- [Work to complete]:
Write out the items from the line containing "Open the share tweet upload icon" through the end of the items, inclusive, leaving out the pictures.

- [Stored records]:

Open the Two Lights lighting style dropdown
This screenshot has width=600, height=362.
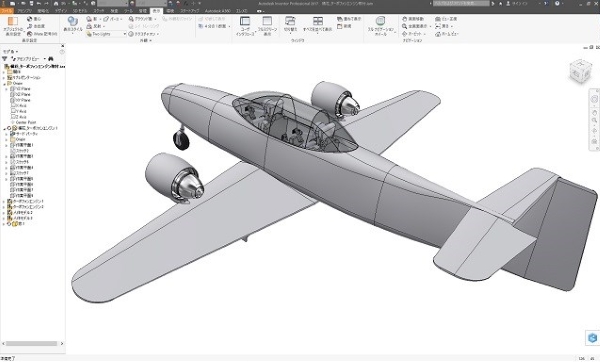pyautogui.click(x=106, y=34)
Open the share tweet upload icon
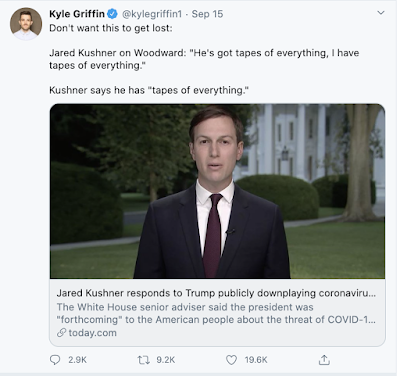The height and width of the screenshot is (376, 400). tap(324, 360)
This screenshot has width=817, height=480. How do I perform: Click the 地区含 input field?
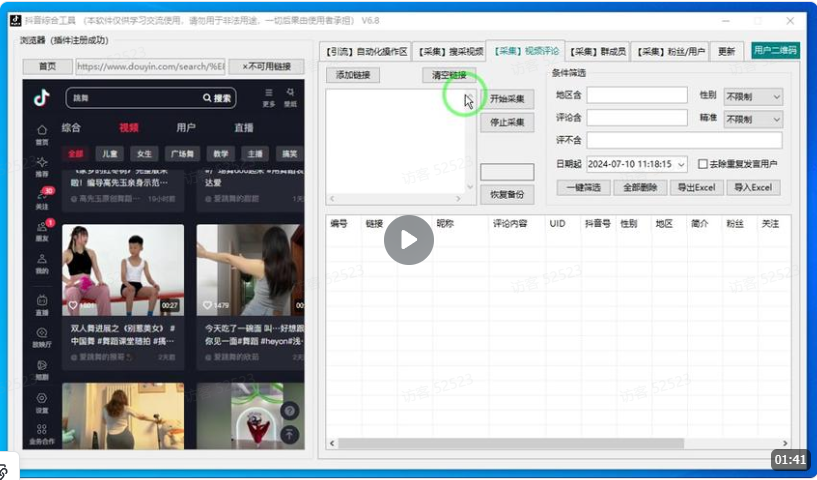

- [Exercise result]:
Open the share tweet upload icon
The height and width of the screenshot is (376, 400). tap(324, 360)
This screenshot has width=817, height=480. How do I perform: Click the 地区含 input field?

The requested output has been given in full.